DIRECTIONS. Repeat exactly, and only, the lines of the entries below from the one with "Click the Migrations sidebar icon" through the one with "880x685 pixels. Task: Tap", both ends included.

[Saved data entries]
== Segment start ==
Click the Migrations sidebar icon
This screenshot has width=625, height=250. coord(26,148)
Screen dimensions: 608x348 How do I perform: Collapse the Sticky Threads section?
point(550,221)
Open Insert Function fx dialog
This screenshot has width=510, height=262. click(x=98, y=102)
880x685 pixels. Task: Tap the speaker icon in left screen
== Segment end ==
== Segment start ==
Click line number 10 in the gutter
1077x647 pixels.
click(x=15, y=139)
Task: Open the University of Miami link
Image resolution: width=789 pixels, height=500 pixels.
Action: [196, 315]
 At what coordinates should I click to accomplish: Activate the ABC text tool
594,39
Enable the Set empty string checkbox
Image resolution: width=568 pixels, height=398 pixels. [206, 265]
== Segment end ==
RESULT OF THE EXERCISE.
Click the Migrations sidebar icon
This screenshot has width=625, height=250. coord(26,148)
Screen dimensions: 608x348 How do I perform: Collapse the Sticky Threads section?
point(550,221)
Open Insert Function fx dialog
This screenshot has width=510, height=262. click(x=98, y=102)
880x685 pixels. Task: Tap the speaker icon in left screen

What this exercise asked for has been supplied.